→ Exercise objective:
The required lines are those that contain "minus"; pull them out of the data and copy them.

→ Task input:
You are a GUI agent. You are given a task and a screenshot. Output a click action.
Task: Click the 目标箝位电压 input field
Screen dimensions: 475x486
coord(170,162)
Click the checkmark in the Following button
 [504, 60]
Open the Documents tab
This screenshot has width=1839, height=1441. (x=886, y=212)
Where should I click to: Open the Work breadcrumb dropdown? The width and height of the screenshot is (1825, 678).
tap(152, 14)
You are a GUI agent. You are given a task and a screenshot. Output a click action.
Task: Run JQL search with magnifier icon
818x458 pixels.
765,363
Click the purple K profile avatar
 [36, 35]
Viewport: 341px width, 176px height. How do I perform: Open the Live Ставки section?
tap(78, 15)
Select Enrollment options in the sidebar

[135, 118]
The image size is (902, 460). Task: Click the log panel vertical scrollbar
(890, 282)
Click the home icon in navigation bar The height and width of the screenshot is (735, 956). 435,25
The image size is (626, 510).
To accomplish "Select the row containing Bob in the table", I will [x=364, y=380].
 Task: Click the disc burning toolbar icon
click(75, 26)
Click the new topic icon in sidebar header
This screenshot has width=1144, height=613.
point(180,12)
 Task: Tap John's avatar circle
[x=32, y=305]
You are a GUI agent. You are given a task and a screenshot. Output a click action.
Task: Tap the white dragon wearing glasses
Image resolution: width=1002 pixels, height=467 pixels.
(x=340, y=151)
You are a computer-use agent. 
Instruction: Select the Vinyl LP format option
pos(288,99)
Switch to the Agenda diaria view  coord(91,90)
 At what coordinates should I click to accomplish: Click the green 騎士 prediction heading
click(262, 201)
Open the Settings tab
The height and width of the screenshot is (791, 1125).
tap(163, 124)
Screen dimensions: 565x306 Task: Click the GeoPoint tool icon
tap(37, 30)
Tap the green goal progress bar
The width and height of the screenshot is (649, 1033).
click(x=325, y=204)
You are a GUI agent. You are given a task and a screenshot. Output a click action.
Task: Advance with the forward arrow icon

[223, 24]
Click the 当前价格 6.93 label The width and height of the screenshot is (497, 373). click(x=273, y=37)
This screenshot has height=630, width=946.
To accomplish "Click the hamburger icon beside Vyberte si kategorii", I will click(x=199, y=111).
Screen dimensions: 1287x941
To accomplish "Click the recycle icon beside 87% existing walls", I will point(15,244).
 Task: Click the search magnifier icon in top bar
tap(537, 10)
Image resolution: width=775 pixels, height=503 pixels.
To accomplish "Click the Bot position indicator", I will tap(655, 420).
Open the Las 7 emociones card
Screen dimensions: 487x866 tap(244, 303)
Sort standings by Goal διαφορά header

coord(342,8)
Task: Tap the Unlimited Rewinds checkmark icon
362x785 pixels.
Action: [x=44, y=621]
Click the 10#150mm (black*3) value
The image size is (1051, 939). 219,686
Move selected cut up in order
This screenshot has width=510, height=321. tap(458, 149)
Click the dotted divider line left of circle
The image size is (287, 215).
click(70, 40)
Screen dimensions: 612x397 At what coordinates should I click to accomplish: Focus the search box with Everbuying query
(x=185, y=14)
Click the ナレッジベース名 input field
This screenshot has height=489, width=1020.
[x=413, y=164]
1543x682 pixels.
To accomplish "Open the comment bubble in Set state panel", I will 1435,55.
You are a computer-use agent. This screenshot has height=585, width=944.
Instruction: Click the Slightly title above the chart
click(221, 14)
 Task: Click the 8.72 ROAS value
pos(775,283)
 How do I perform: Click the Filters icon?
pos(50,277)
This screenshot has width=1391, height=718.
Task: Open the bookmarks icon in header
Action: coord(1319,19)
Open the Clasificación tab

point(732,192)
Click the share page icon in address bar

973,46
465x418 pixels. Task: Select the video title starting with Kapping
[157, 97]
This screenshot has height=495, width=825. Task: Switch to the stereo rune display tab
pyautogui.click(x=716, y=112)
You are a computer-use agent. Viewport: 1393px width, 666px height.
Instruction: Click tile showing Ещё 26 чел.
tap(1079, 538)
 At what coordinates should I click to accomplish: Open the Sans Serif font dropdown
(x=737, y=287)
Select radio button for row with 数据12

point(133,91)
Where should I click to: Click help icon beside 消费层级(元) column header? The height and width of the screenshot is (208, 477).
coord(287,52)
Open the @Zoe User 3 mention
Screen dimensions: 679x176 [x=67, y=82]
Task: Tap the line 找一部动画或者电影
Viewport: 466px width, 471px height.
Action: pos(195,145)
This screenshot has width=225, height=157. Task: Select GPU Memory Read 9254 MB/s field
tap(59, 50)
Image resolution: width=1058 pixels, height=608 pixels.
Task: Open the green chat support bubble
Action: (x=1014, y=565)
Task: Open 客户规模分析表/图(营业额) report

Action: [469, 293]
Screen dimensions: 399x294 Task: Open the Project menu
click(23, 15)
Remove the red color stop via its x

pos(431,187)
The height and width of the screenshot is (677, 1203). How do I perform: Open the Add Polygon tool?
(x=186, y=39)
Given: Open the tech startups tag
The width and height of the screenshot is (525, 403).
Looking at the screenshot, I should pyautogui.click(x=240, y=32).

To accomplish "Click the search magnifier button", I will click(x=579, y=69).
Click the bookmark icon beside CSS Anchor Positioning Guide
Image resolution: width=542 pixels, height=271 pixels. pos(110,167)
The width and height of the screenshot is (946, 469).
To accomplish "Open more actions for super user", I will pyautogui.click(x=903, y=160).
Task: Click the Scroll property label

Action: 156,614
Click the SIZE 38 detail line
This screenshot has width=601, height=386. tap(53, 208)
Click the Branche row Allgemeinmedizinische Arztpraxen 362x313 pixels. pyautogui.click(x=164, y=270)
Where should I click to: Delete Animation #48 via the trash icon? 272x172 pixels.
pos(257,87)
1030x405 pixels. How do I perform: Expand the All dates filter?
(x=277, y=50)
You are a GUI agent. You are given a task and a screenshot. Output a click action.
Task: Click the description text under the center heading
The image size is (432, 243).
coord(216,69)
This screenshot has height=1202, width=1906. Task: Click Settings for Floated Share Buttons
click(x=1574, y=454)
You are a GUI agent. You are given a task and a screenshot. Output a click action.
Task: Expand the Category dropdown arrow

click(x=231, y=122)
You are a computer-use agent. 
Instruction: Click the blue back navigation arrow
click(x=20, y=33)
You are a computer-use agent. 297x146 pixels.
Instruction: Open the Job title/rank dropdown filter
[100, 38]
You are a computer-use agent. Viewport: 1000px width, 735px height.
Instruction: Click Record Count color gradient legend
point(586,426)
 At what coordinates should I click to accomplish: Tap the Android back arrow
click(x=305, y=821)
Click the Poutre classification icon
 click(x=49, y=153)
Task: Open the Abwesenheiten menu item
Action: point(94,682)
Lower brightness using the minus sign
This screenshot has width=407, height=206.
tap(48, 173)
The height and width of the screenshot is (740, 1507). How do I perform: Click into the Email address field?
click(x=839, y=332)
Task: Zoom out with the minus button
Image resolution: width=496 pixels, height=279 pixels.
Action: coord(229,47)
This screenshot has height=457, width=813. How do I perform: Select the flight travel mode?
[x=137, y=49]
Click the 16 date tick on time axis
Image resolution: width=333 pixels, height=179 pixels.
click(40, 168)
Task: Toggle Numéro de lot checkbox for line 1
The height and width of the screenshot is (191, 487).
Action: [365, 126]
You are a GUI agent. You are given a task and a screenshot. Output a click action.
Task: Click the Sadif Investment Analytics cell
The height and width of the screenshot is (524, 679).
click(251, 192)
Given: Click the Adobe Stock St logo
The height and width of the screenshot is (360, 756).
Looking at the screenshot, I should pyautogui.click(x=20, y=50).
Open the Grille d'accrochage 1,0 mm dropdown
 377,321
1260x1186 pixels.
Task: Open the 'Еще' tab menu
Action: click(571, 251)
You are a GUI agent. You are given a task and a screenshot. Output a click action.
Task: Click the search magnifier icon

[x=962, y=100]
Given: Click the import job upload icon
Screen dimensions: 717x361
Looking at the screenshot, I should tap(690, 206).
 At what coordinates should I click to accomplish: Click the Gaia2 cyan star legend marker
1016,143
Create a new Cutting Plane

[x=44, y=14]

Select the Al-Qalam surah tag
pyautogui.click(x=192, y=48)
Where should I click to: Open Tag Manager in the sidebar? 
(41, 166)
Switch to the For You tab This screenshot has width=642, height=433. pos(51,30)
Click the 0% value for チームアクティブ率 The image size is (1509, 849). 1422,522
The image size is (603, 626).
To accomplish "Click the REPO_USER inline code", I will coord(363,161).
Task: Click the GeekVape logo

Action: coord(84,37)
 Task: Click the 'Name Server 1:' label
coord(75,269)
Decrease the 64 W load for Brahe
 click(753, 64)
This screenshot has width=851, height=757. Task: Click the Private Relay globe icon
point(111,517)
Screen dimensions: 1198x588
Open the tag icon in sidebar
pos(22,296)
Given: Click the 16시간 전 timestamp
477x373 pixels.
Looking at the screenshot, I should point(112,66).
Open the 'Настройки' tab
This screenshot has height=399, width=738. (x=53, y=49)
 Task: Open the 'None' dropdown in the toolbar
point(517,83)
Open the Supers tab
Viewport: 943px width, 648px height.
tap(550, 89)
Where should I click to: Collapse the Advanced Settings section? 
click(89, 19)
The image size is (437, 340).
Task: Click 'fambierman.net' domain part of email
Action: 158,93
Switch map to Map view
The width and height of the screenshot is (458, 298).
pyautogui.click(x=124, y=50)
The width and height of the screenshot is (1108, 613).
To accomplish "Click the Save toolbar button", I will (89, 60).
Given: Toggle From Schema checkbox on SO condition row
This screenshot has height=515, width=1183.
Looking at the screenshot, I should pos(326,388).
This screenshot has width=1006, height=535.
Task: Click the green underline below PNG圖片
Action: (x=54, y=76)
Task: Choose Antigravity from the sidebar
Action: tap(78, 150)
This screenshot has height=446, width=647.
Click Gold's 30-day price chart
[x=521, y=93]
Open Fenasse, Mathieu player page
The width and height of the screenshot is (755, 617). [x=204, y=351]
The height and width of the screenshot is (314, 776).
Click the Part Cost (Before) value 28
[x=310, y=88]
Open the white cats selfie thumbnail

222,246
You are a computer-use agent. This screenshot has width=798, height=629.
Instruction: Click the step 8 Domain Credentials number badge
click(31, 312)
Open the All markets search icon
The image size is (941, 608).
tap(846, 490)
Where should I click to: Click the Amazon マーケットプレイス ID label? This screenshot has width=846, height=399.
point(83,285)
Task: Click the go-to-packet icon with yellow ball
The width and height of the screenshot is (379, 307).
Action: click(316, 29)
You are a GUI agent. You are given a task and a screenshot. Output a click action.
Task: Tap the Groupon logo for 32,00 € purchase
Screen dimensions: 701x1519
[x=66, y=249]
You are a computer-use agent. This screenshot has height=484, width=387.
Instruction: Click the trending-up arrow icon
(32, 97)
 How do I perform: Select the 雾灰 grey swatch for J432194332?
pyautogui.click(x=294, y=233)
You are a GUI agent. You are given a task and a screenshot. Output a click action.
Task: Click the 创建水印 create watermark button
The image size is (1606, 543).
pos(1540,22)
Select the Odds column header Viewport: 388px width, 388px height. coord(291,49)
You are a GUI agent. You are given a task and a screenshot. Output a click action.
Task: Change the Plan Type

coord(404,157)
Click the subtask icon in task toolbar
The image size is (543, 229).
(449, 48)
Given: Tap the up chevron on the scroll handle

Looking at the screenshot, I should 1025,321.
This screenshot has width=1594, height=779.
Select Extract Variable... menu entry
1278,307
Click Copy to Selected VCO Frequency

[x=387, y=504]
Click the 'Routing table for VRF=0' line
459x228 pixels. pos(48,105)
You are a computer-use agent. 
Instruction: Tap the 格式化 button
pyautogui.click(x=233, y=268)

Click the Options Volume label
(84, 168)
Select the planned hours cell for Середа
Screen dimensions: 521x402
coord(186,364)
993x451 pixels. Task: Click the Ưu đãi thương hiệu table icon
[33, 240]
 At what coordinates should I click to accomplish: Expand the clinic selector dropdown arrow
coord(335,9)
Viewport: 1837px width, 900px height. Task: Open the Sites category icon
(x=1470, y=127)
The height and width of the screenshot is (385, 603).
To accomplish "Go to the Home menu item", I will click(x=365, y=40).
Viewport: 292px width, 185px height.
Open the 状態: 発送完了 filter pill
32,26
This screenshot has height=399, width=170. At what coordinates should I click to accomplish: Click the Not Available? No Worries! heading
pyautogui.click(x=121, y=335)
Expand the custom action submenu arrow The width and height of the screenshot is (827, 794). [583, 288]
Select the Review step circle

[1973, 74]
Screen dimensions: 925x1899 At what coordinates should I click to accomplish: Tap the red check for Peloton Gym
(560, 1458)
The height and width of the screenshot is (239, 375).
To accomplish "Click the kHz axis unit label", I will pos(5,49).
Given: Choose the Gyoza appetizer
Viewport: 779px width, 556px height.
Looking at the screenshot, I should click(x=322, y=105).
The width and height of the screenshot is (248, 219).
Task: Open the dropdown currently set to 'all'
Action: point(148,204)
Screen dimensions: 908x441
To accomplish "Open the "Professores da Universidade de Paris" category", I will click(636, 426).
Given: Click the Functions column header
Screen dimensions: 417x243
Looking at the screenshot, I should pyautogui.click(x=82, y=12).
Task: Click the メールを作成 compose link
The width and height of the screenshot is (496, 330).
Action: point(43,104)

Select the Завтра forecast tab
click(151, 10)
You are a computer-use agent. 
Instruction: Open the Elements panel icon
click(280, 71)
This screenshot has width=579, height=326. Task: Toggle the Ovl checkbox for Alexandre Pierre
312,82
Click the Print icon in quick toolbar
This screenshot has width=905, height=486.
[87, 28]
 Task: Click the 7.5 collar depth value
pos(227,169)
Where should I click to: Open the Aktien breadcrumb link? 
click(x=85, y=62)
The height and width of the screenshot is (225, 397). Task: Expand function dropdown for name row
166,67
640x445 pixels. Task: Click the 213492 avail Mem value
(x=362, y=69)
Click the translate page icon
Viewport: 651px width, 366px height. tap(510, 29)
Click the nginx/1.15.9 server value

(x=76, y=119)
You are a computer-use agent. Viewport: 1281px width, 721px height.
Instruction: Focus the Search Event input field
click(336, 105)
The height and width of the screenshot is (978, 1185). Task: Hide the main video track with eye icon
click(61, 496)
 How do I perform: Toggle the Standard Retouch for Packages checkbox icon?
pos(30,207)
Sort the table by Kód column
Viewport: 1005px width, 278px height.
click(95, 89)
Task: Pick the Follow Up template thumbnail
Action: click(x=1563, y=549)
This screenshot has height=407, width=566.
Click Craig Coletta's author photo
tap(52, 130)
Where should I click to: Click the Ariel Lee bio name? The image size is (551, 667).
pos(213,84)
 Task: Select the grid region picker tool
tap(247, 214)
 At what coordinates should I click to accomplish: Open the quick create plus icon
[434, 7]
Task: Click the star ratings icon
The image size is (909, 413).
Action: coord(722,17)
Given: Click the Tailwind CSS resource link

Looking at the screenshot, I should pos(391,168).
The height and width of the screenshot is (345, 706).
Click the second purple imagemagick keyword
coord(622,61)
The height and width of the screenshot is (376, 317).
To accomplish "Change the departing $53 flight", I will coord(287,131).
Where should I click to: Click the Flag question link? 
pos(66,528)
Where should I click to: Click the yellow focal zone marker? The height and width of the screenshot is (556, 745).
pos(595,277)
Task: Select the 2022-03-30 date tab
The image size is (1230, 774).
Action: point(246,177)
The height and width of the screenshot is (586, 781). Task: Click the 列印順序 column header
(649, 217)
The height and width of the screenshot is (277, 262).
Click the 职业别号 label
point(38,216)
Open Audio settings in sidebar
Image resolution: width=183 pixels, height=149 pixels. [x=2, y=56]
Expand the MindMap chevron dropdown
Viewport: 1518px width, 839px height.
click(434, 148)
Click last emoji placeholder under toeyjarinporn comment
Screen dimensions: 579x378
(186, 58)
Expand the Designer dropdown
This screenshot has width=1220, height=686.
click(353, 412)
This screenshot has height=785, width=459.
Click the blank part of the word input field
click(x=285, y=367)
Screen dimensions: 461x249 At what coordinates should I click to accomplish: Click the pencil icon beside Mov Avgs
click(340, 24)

→ Written response:
Lower brightness using the minus sign
Task: Zoom out with the minus button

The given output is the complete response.